As nations around the world evaluate new technologies and regulations to continue ODS reduction and further mitigate damage to the ozone layer, they face several challenges. One is the illegal trade of restricted ODSs, which may increase as phaseout deadlines approach. Another is the remaining supply of ODSs in equipment and products, which, if not destroyed, likely will be emitted over the next few decades and partially counteract the progress that has been made thus far.


The Montreal Protocol is widely regarded as a model for addressing global environmental issues.

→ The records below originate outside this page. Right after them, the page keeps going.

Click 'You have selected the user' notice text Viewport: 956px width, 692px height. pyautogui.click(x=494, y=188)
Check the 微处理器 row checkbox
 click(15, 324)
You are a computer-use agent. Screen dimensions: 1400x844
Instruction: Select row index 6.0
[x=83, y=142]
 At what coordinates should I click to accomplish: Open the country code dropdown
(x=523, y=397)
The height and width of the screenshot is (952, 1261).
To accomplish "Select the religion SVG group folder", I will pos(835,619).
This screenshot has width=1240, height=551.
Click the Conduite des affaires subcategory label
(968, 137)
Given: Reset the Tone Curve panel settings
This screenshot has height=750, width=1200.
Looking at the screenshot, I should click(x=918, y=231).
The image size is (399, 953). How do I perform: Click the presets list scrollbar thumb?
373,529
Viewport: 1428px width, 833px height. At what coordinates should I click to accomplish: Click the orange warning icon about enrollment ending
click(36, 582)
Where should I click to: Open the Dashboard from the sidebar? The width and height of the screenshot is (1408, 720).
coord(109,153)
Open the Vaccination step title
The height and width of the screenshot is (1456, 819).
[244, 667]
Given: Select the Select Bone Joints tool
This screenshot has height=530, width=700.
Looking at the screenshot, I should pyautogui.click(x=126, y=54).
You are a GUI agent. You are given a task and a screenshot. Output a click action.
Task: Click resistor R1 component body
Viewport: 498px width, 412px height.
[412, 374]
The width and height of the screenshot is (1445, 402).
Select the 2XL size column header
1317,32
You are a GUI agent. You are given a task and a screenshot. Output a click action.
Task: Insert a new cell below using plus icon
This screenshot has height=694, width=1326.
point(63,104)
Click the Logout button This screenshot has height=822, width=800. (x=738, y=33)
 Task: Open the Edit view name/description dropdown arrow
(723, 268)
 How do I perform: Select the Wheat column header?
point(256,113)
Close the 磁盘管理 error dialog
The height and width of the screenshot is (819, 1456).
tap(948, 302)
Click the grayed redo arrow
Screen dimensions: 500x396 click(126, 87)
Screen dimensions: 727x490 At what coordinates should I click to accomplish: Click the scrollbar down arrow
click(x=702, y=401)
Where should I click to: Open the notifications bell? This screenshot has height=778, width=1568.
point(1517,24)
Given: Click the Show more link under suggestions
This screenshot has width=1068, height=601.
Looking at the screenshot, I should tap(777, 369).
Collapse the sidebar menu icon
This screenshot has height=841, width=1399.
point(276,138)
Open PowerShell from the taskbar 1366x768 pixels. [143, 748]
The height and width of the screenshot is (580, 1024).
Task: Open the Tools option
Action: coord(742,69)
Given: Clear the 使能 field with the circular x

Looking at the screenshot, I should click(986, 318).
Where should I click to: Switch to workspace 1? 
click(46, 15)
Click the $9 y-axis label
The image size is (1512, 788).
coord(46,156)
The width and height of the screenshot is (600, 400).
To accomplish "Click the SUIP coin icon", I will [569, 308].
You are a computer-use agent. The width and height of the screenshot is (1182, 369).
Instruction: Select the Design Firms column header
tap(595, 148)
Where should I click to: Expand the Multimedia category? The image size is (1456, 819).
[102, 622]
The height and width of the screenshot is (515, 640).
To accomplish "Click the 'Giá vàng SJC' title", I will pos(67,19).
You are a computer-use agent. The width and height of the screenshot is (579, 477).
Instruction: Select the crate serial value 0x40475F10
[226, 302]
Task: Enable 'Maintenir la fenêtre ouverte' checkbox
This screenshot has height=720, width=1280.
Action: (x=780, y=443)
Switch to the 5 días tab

Progress over the last 20 years has been rapid, with actions leading to significant reductions in the risk of ozone depletion. This has created an opportunity for the HVACR industry to introduce safe, efficient, cost-effective refrigerants with zero ozone-depletion potential. Still, it is premature to assume that all of the protocol's objectives have been met.

While existing phaseout requirements have reduced ODSs, many in government and industry believe more must be done to ensure recovery of the ozone layer. Building owners and managers should work with HVACR contractors on the phaseout of HCFCs. Also, they should anticipate more aggressive stepdown schedules as countries seek to increase momentum and promote a more rapid transition to non-ODSs. The implementation of new or revised regulations will help ensure that the goals of the Montreal Protocol are met and that the ozone layer is protected for future generations.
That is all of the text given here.